Né à Mulhouse en 1833, Daniel Nicolas Auguste Scheurer participe intensément à la vie publique durant toute la deuxième moitié du XIXe siècle. Humaniste, homme de valeur, de conviction, au caractère austère et intègre, acteur de la vie économique et sociale il sait répondre aux attentes du monde économique.
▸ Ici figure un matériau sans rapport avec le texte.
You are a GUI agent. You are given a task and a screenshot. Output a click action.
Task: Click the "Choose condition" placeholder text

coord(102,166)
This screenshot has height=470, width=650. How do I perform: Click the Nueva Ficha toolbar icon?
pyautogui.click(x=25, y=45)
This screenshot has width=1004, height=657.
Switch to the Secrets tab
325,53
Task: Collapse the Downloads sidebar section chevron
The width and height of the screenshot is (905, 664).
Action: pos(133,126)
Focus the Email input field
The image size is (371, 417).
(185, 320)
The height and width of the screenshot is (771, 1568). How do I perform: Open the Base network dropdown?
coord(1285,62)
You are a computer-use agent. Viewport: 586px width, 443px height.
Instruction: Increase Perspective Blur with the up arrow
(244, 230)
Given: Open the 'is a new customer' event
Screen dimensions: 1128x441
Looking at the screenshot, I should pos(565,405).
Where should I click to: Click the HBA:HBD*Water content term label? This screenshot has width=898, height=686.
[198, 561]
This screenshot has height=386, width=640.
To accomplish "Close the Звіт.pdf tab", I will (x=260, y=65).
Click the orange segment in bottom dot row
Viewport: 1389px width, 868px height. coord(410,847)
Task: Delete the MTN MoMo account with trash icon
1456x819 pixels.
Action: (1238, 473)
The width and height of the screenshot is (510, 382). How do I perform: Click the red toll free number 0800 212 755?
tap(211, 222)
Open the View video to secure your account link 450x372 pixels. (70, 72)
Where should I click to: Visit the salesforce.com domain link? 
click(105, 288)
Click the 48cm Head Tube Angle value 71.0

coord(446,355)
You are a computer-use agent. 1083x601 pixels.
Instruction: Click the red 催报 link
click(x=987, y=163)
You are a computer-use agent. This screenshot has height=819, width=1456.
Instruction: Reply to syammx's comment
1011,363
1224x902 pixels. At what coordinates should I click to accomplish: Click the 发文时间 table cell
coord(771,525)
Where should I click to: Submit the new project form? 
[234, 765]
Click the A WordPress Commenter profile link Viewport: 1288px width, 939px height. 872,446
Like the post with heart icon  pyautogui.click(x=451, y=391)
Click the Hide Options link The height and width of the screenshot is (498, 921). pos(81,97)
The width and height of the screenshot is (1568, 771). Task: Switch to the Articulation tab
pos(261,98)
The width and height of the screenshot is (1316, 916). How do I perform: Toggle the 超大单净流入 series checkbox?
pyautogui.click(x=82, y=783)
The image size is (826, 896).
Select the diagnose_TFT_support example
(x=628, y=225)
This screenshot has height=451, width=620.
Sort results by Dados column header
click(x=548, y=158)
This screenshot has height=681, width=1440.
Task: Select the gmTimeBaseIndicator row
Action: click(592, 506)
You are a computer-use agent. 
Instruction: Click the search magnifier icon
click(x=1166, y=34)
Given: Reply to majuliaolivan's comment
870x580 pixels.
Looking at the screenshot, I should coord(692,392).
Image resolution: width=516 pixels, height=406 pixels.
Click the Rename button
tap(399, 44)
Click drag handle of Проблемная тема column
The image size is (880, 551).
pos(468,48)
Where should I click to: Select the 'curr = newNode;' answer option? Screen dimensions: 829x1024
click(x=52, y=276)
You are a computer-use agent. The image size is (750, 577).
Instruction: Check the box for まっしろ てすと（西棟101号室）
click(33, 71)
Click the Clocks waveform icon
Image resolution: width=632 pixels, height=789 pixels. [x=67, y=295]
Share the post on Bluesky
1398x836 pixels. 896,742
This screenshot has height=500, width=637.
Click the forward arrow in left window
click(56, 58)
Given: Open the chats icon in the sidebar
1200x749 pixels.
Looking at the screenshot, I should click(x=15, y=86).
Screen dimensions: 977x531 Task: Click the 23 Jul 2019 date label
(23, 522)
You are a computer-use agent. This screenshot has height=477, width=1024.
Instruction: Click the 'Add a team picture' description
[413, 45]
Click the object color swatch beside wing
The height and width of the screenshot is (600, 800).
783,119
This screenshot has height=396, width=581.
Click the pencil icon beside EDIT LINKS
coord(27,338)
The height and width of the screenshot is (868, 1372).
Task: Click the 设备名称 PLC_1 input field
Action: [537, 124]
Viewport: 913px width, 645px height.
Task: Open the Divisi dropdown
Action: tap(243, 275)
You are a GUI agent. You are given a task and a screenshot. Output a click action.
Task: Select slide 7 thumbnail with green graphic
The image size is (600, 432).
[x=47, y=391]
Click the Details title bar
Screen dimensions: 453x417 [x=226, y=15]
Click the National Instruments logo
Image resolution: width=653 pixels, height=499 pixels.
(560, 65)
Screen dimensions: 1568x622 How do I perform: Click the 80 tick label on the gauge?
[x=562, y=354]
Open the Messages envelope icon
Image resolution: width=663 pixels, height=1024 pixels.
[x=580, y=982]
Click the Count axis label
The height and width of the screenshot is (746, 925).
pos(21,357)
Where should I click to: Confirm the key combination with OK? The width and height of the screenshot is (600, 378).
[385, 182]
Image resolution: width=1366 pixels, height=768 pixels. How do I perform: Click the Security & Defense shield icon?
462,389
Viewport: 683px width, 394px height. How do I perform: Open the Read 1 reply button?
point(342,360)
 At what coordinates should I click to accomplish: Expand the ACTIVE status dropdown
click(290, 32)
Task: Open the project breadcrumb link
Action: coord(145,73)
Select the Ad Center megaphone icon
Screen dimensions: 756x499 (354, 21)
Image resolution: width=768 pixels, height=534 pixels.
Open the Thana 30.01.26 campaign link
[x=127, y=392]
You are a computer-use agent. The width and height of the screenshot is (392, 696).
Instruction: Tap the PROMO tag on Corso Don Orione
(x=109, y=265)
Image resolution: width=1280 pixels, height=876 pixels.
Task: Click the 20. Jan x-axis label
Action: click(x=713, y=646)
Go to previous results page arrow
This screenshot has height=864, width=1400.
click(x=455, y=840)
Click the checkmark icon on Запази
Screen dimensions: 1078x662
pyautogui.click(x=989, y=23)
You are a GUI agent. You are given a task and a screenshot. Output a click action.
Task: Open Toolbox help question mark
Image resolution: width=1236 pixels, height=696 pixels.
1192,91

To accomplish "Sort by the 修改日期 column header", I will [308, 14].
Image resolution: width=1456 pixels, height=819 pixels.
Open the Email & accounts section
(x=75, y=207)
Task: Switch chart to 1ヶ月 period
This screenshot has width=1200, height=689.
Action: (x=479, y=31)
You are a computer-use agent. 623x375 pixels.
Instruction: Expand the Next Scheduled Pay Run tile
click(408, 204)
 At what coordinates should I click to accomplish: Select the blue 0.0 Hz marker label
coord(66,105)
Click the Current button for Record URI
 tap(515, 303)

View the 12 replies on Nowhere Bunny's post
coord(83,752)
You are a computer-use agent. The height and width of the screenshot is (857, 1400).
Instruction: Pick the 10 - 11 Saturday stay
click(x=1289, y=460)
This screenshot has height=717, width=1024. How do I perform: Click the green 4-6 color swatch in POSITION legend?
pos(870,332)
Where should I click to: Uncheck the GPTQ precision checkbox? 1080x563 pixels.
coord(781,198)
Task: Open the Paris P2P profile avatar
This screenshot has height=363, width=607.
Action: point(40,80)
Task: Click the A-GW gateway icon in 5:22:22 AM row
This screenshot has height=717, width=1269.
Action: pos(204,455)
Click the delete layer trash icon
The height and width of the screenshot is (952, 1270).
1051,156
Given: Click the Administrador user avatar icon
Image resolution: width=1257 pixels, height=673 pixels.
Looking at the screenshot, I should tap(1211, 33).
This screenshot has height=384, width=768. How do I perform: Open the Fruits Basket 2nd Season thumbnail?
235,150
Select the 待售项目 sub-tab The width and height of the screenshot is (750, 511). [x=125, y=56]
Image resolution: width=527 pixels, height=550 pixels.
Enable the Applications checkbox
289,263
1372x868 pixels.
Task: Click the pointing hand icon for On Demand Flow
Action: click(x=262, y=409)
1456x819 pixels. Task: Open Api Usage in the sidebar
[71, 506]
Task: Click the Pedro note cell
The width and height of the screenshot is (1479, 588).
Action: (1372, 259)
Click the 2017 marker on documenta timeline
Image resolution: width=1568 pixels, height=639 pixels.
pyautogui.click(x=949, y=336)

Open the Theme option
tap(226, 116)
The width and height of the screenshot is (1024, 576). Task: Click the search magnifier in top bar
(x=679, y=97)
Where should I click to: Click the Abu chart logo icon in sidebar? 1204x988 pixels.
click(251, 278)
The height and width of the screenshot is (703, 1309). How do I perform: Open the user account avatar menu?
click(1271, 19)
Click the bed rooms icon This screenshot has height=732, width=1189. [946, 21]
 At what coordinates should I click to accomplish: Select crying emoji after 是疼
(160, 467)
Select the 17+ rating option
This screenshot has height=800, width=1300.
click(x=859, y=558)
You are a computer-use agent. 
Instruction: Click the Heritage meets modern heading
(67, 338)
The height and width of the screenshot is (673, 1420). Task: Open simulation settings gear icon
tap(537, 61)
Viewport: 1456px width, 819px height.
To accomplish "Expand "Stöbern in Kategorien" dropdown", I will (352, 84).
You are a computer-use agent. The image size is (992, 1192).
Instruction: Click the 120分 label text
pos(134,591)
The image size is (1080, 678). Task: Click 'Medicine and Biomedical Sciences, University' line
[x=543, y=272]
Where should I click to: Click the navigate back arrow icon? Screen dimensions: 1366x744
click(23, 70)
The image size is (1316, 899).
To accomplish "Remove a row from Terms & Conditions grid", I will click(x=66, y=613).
Son éducation, dans une famille bourgeoise, protestante et pratiquante développe son sens de l’altruisme, son goût de l’effort. Il n’a de cesse de se mettre au service d’autrui. Sa scolarité au collège municipal de Thann, ancien collège Scheurer-Kestner, puis au gymnase à Strasbourg renforce les qualités développées au sein de sa famille. Désireux de reprendre l’entreprise familiale, de la faire évoluer, passionné de chimie il part à Paris en 1852. Il revient à Thann en 1853, fait la connaissance de Céline Kestner et l’épouse en 1856. Cette jeune fille, native de Thann est issue d’une famille de notables. Le père de Céline est représentant à l’Assemblée Constituante depuis 1848. Républicain, son influence sur Scheurer-Kestner pousse celui-ci à s’engager dans la vie politique. Chef d’entreprise, il applique ses idées. Ses ouvriers bénéficient depuis 1859 d’une caisse de secours et participent aux profits de l’entreprise et peuvent obtenir des prêts sans intérêt. Il met en place une coopérative.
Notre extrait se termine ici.